(Problem to solve): Which lines in the records below contain the word "Viewport"? Collect each of them in full.

___

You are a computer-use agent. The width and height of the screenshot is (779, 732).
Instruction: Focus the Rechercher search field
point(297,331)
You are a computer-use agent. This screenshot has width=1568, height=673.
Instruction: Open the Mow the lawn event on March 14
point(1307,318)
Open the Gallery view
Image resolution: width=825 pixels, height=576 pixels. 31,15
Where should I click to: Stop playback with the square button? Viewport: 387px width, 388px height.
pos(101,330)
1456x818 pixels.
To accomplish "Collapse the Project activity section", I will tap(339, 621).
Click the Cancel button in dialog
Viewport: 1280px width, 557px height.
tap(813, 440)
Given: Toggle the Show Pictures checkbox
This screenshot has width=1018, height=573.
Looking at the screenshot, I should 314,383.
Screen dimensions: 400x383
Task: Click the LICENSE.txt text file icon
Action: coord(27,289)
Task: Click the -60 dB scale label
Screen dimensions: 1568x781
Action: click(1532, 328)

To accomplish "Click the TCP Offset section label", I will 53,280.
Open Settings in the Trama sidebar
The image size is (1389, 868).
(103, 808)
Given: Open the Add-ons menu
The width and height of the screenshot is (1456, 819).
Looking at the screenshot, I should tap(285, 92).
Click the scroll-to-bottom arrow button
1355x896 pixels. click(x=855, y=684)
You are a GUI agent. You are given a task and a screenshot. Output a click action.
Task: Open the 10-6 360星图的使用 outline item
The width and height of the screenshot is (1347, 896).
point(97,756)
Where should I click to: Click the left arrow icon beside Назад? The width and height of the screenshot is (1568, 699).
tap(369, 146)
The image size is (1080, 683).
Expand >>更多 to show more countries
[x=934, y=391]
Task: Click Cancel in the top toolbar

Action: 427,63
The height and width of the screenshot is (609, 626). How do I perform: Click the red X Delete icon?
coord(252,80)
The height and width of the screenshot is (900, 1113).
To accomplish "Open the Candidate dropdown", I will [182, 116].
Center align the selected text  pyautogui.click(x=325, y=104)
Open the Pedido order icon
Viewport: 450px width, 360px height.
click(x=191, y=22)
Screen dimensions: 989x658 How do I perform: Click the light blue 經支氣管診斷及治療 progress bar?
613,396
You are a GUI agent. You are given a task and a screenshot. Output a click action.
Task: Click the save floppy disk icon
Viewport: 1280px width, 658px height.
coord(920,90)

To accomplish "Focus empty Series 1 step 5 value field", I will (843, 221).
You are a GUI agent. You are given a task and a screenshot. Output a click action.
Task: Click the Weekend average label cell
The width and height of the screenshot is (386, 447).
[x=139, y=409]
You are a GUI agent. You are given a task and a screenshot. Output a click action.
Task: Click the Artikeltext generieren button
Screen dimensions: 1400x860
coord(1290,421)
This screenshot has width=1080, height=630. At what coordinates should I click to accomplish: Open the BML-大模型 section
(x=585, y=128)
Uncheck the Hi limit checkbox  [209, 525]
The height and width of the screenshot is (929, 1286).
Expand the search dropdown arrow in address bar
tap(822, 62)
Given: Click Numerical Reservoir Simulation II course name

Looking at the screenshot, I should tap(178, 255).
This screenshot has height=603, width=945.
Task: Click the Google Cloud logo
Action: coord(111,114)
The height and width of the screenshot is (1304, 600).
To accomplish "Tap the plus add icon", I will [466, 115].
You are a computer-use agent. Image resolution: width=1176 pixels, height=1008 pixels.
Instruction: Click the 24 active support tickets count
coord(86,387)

___

(Full output):
Where should I click to: Stop playback with the square button? Viewport: 387px width, 388px height.
Viewport: 1280px width, 557px height.
Viewport: 450px width, 360px height.
Viewport: 1280px width, 658px height.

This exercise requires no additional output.